TRECE AÑOS DE DEMENCIA

TRECE AÑOS DE DEMENCIA

Medio: El Tiempo – Lecturas Dominicales

Fecha: 03 de marzo de 2002

Por: Germán Castro Caycedo / Fotos: Richard Emblin

Como transmitiendo un partido de fútbol, la chica de la televisión decía que en aquella casa de Suba, extramuros de Bogotá, habían hecho grandes túneles, no solo en busca de toneles rellenos de dólares sino de un maletín negro dentro del cual estaban los secretos más valiosos de El Mexicano.

Por la mañana la prensa hablaba de un coronel de la policía y trece más capturados. Buscaban un maletín que parece contener un codiciado botín, consistente en secretos y riquezas de Gonzalo Rodríguez Gacha. Y luego: la Fiscalía «supone» que en él debe haber mapas de guacas con dólares y lingotes de oro.

Sofía lanzó el diario sobre una mesa antes de terminar la lectura.

Sofía es una mujer de cincuenta y tantos años con una cabellera de polvo que le llega hasta los hombros, voz en la escala alta del pentagrama, chaqueta de gamuza curtida como el pellejo de una bota de vino con mil corridas de toros entre unas manos sudorosas, y un pañuelo de seda anudado en el cuello. No es rica. Vive en un barrio modesto. Tiene un auto modesto.

Su nombre no era Sofía, pero decidió cambiárselo una noche que volteó la página de un libro y encontró que Sofía es sabiduría. Entonces estaba entrando en la menopausia y había comenzado a sentir que con el fin de la menstruación, la mujer alcanza su conciencia máxima, y pensó: «Sí, ahora soy Sofia». La mañana siguiente buscó a un notario.
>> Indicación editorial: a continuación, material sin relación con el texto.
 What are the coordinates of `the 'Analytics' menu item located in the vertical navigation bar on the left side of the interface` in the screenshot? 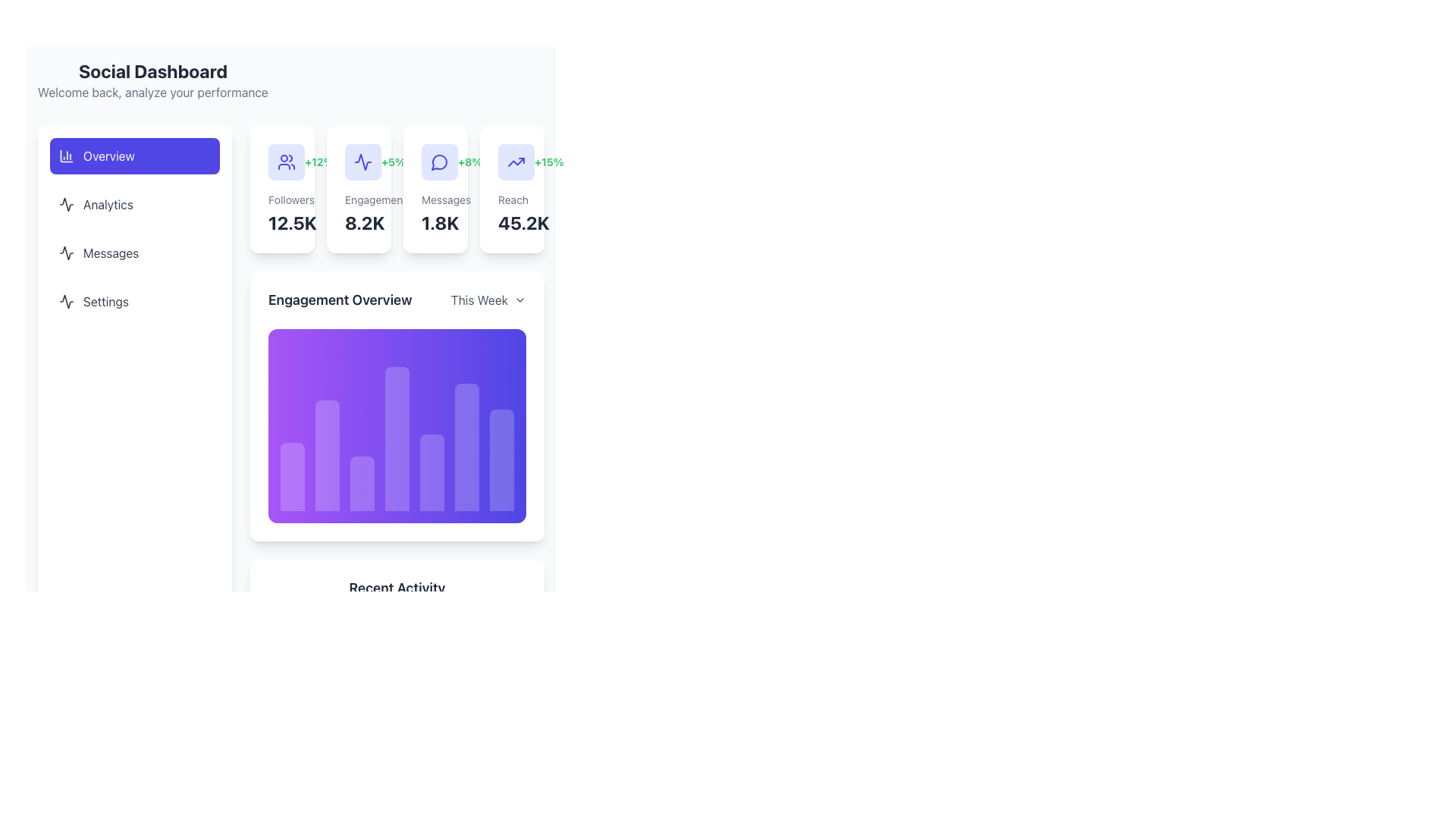 It's located at (134, 228).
Curioso porque desde hacía unos meses había empezado a preguntar por la luna menguante. Más tarde alguien le dijo que esa fase significa la sabiduría de la edad adulta y entonces se puso a pensar, o se imaginó, o quién sabe qué carajo sucedió, pero descubrió que la sabiduría es creer que la vida y la muerte van de la mano. Más tarde se dijo: «la muerte es una gran incomprendida».

¿Por qué? Ah, pues porque la muerte es el mie do de la vida, siendo que no es el fin sino el comienzo de la otra vida. Mejor dicho: para salir ya de tanto tropel, usted lo que debe escribir es que hoy se encontró con una loca que dice haber conocido bastante al Mexicano. Escriba eso, y ya. ¡Una loca! ¿Bien?
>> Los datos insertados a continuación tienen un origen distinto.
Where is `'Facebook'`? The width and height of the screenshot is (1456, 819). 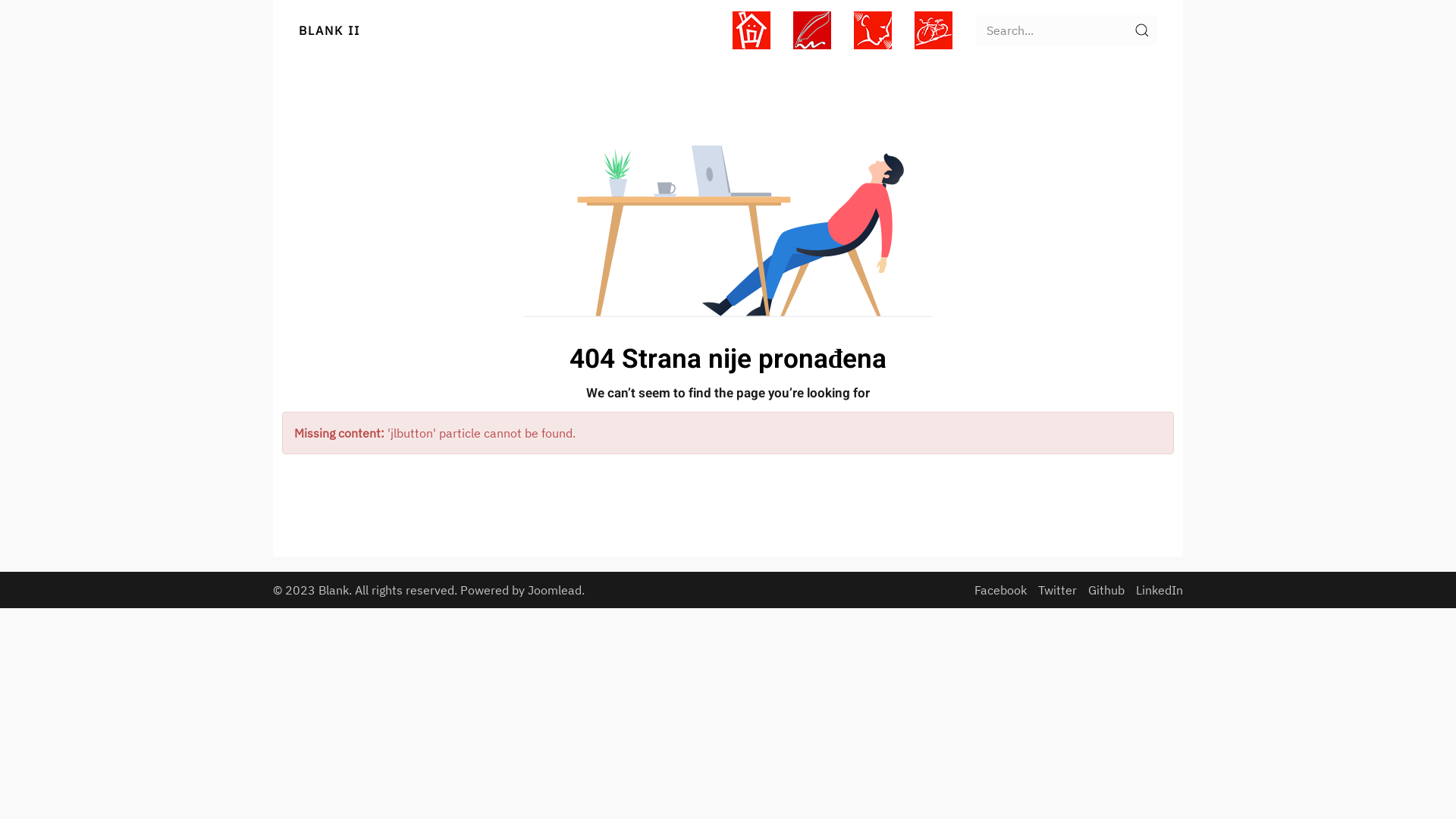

Según su percepción, la leyenda del tesoro de El Mexicano comenzó en julio de 1989 cuando ella misma voló en un helicóptero hasta Cali y trajo a Zulma, la última bruja de cabecera que tuvo Rodriguez Gacha. De regreso, aterrizaron en una hacienda llamada ‘Cuernavaca’, cerca de Pacho, hasta donde fui con ella hace tres días y allí empezó a recorrer los rincones y a recordar.

Aislada de la casa principal, hay una capilla deliciosamente pecaminoso. Sofia subió adelante y dijo que allí era donde El Mexicano escuchaba a sus brujas y recuerda que aquella tar- de Zulma iluminó la capilla con el fuego de San Telmo que es el de las ausencias y que es el de la eternidad de la huida. Además, le pareció que estaba iluminada también por las luces de la ciudad final. Fue la última vez que El Mexicano pisó ese lugar, por que ya su vida estaba irremediable- mente cercana de la muerte.

– Piense en las historias de brujas que a uno le cuentan en la niñez y podrá ver a Zulma, dice Sofia:

Un par de zarcillos grandes, la lengua escarlata y muy húmeda, de manera que cuando hablaba dejaba escuchar un chapoteo de ilusiones; un par de estrellas de plata incrustadas en el final de la horqueta de sus clavículas, las sienes chupadas, unos ojos fijos, húmedos. Ojos de búho.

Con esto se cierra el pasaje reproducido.